The king nodded. The guards moved forward as one with their torches.
Merlin tried again. "Arthur!"
The prince turned his head slightly away, gaze distant, refusing even to look down to the courtyard.
Oh, he was angry, then.
"I'm sorry!" he hollered hoarsely, up to the balcony. "I tried only to use magic for good! I used it for you!"
The torches dropped among the bundles of kindling, which sparked and caught – the tongues of flame rising and spreading. He could feel the heat, not much smoke yet, dry as the wood was. That was a problem, he could definitely use more smoke.
He could feel Morgana's glare – triumphant, she thought. Her way and Morgause's way clear to again attack the man who had given her everything after her father's death – except confidence in his mercy.
Not quite yet.
He opened his mouth to draw a deeper breath, call once again to his prince – see Merlin, see magic, understand, forgive, don't hate – and inhaled a lungful of smoke. Too much, now, too much - it eddied around him now as the flames licked the edge of the platform.
Doubling over to cough, the cuffs and post banged his hands which sent pain spiking through arms shoulders whole damn body, and he gasped more smoke. He could see flickers of orange and yellow through the gaps in the planks of the platform below him. The air was hot as an opened oven; he could feel sweat dripping down him.
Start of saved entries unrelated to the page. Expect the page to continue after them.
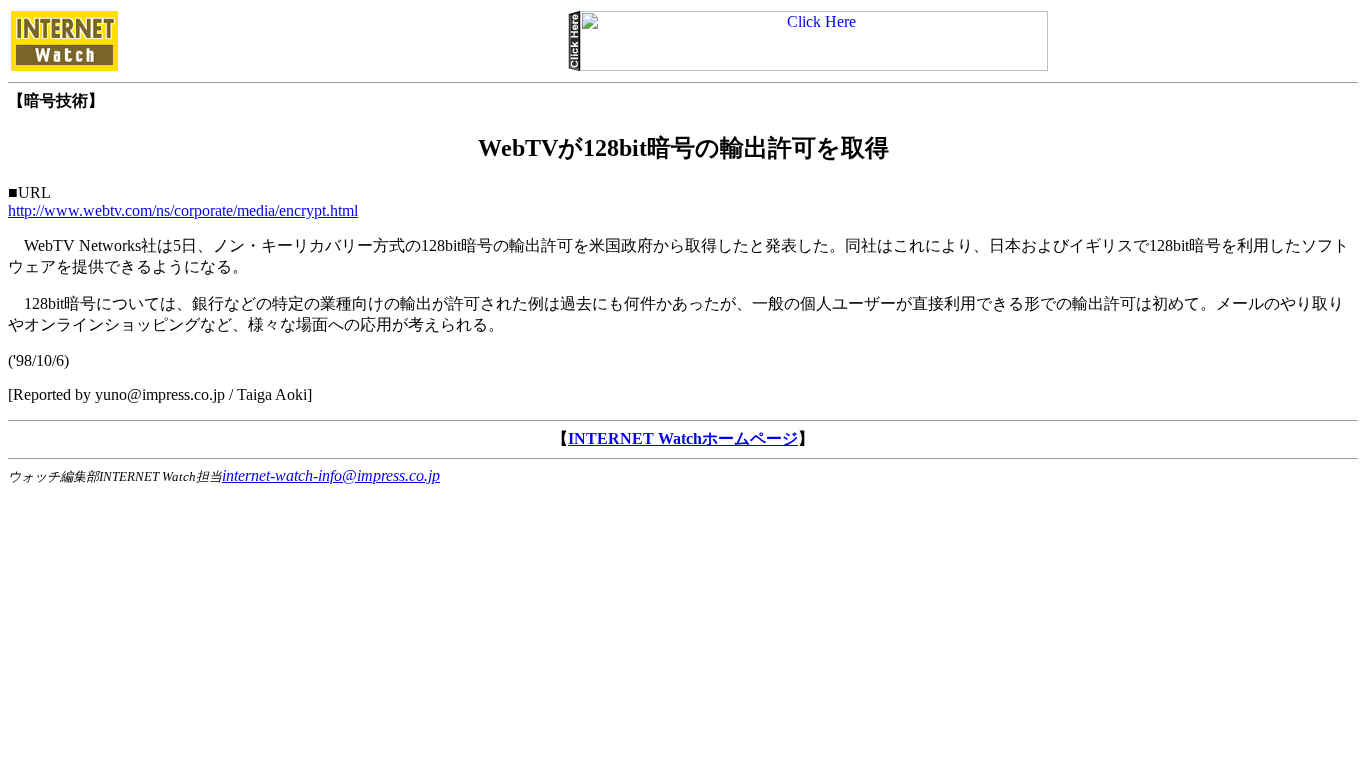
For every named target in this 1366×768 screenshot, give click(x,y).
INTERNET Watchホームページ (683, 438)
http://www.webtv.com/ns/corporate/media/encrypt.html (183, 210)
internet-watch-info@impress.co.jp (331, 475)
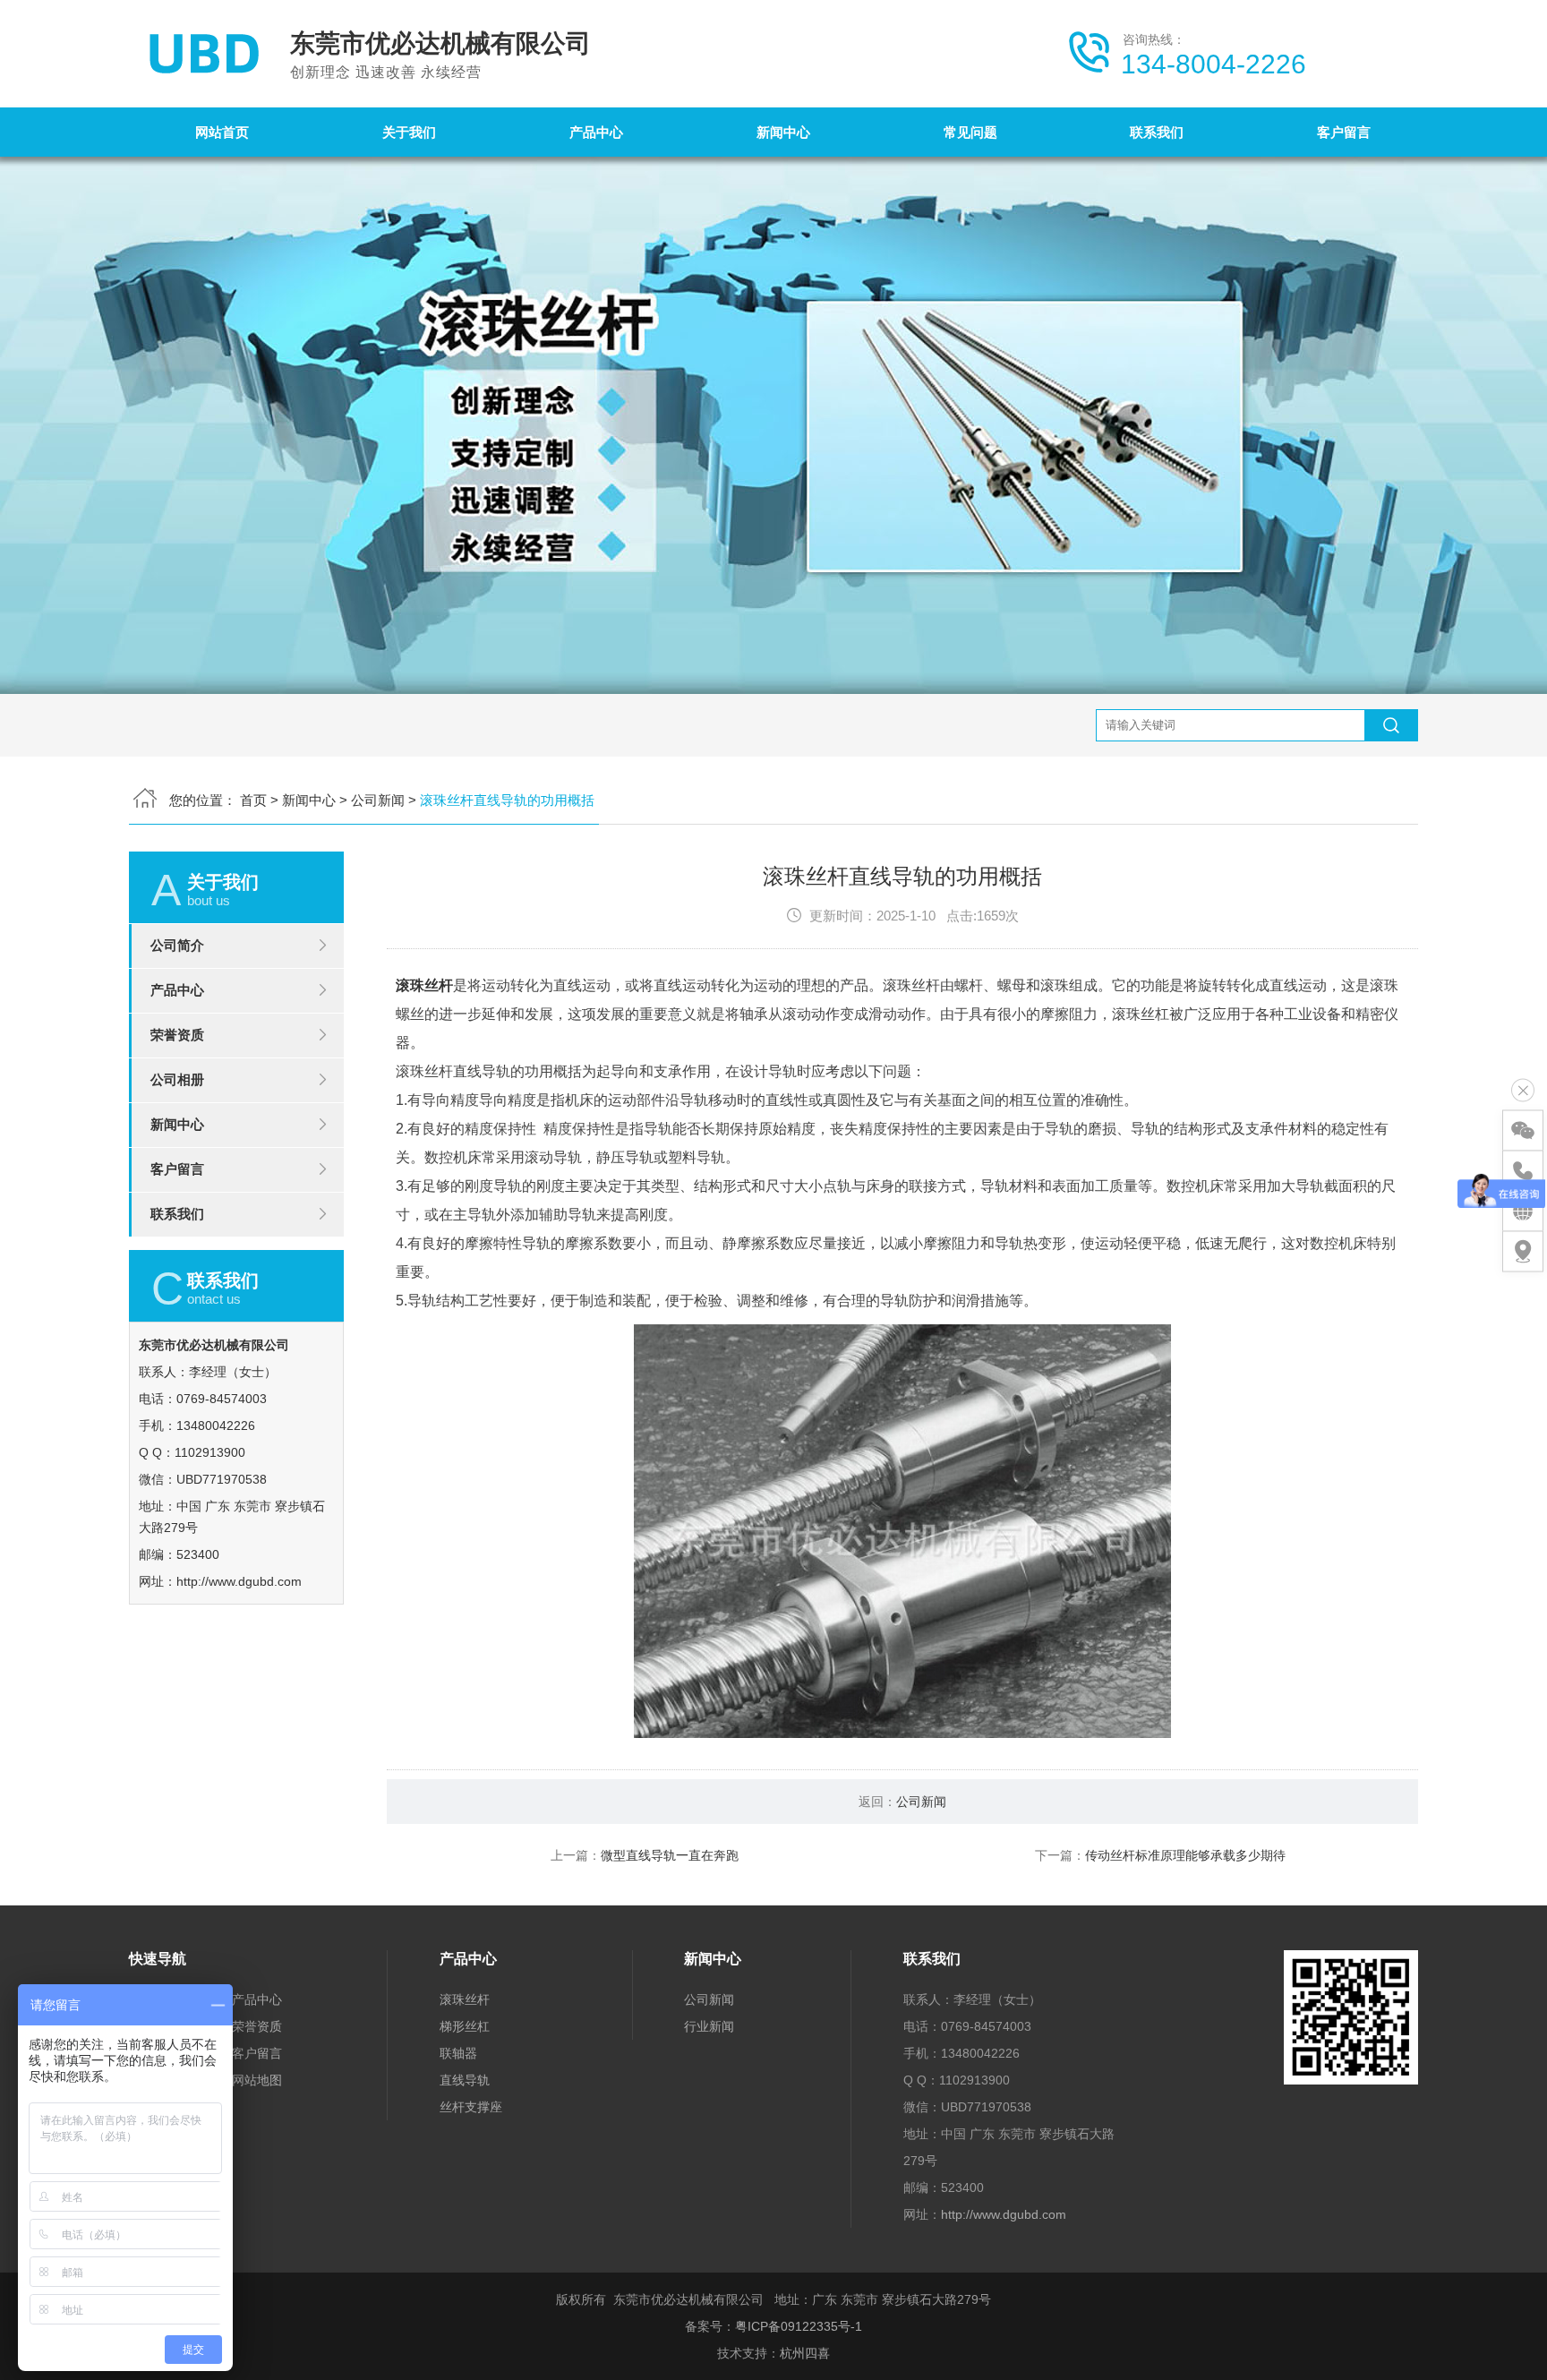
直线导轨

Summoning the last of his strength, he straightened and screamed, "Arthur!"
Heat and smoke and tears in his eyes made the distant figures waver. But Arthur's chin was clearly lifted, his gaze nearly upward, avoiding Merlin.
Are you really this stupid.
Magic corrupts your soul.
Don't touch me.
Merlin sobbed, his chest tight with more than a lack of breathable air.
Arthur must live. Merlin must protect Arthur. That was truth.
It hadn't been easy to do, hiding his magic as the prince's manservant. It would be harder now, but… if no one was looking for him – Morgana or Uther – it was astonishing what he could get away with.
If no one was looking for him.
Letting his head drop, he whispered a spell – one different to that offered by Gaius as his escape – adding to the fire. Forbearnan.
A simple, special variation, one that allowed him to carry fire itself in his open palm, if there was no material to light, anywhere about. Therefore, harmless – though it looked no different – but also, no barrier to the real thing. His fire blazed, mingling with the real thing, engulfing him in a visually explosive inferno.
Hiding him from view.
Another quick spell – Onlucan me! - and the chains and cuffs would be left behind.
The heat was unbearable, blistering.
He gasped out Gaius' spell to escape. Bedyrne me – Astyre me thanonweard!